February 12, 2016
Morning Edition had a good piece this morning on Senator Bernie Sanders’ proposal for a financial transactions tax (FTT). There are a couple of additional points worth making.
First, while the piece noted a wide range of estimates of the amount that could be raised through such a tax, we do have some real world experience. As was noted, the United Kingdom has had a transactions tax on stock trades since the 17th century. This tax raises an amount equal to roughly 0.2 percent of GDP, which would be $36 billion annually in the current U.S. economy or roughly $400 billion over a 10-year budget horizon. This tax applies only to stocks, which allows traders to avoid it through options and other derivative instruments.

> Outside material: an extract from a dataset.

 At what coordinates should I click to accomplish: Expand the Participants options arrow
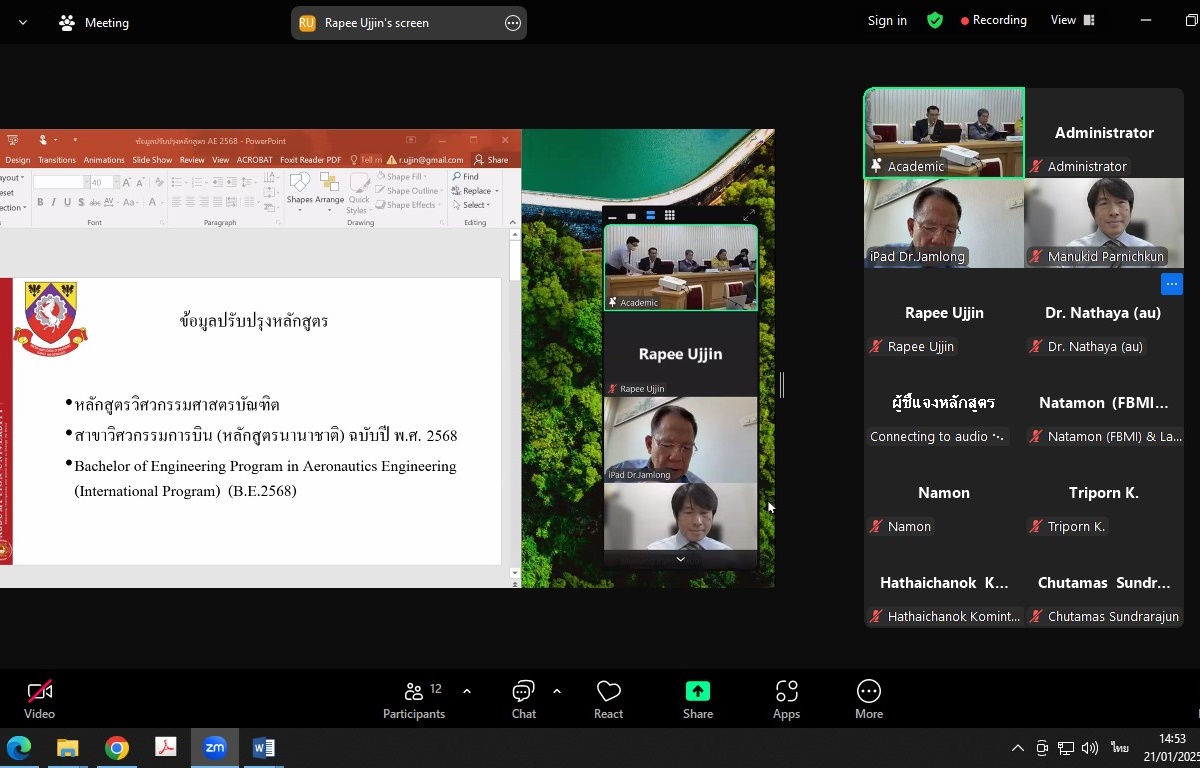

By contrast, Japan had a more broadly based financial transaction, which it eliminated in the 1990s. At its peak in 1990, the tax raised more than 1.0 percent of GDP, which would be $180 billion in today’s economy or roughly $2 trillion over a 10-year budget horizon. These experiences should provide some basis for projecting how much a broadly based tax in the United States could raise.

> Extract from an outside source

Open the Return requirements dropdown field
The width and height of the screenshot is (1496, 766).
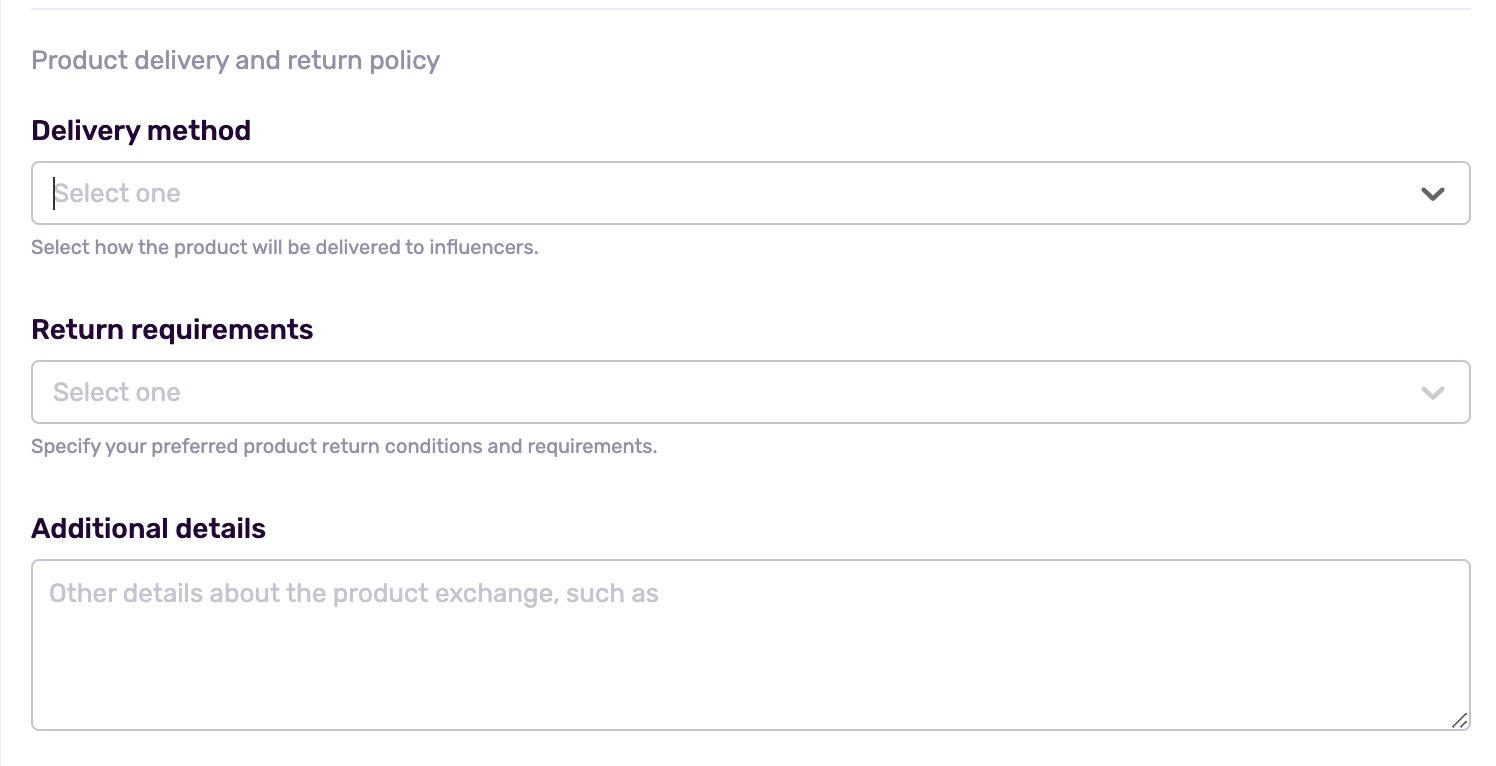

The other issue, which was touched on in the piece, is who bears the cost of the tax. The piece suggested that the tax would be passed on to pension funds and individuals with retirement accounts. There is an important point here that may not have been clear. While it is likely that the tax will be passed on in the cost of individual trades, pension funds and individuals with retirement accounts care about the total cost of trading, not the cost of individual trades.

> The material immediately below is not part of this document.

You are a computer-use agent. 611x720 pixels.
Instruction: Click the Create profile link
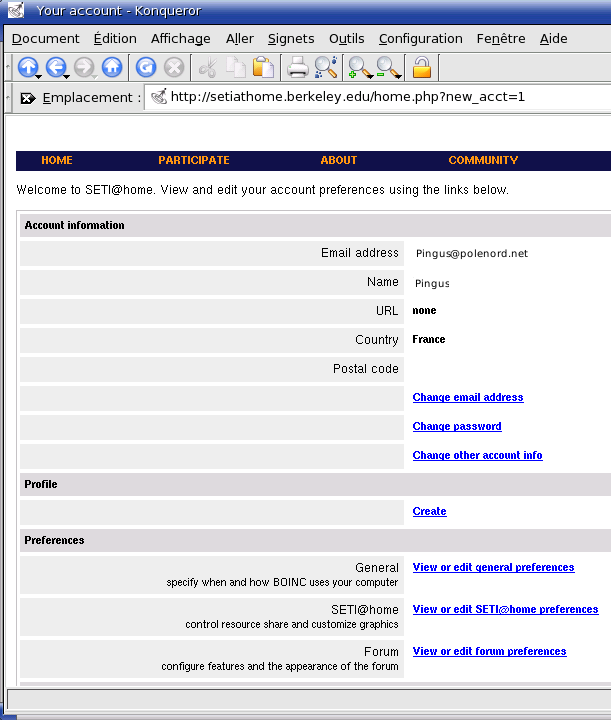[x=429, y=511]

This matters, because everyone agrees that there will be a large reduction in trading volume in response to the tax. If the percentage reduction in trading volume is larger than the percentage increase in trade costs due to the tax, people would actually be paying less money for their trading after the tax was imposed than before the tax. For example, if the tax raised trading costs by 25 percent, but trading volume falls by 30 percent, then people will be spending less in total on trading each year.
In that case, the financial industry bears the full burden of the tax in the form of reduced revenue from savers. This effectively is the assumption in the Tax Policy Center’s analysis of the impact of the tax, where they assumed that trading volume would fall by 1.5 times the increase in trading costs due to the tax.
In this case, there is only a cost to anyone outside the industry if the reduced trading volume somehow leads to a less well-functioning economy. In other words, the question is if we believe that reducing trading volume to its levels of 20 or 25 years ago would lead to a worse allocation of capital and more bad investment decisions by firms.
That seems implausible, but this is what those who argue a FTT would hurt the economy have to claim. If in fact, most trades are a zero sum game (one person profits by the trade, the other one loses) then the economy will not suffer from a reduction in trading volume. In that case, only the financial industry will be hurt by an FTT. The tax will effectively reallocate resources to more productive sectors of the economy.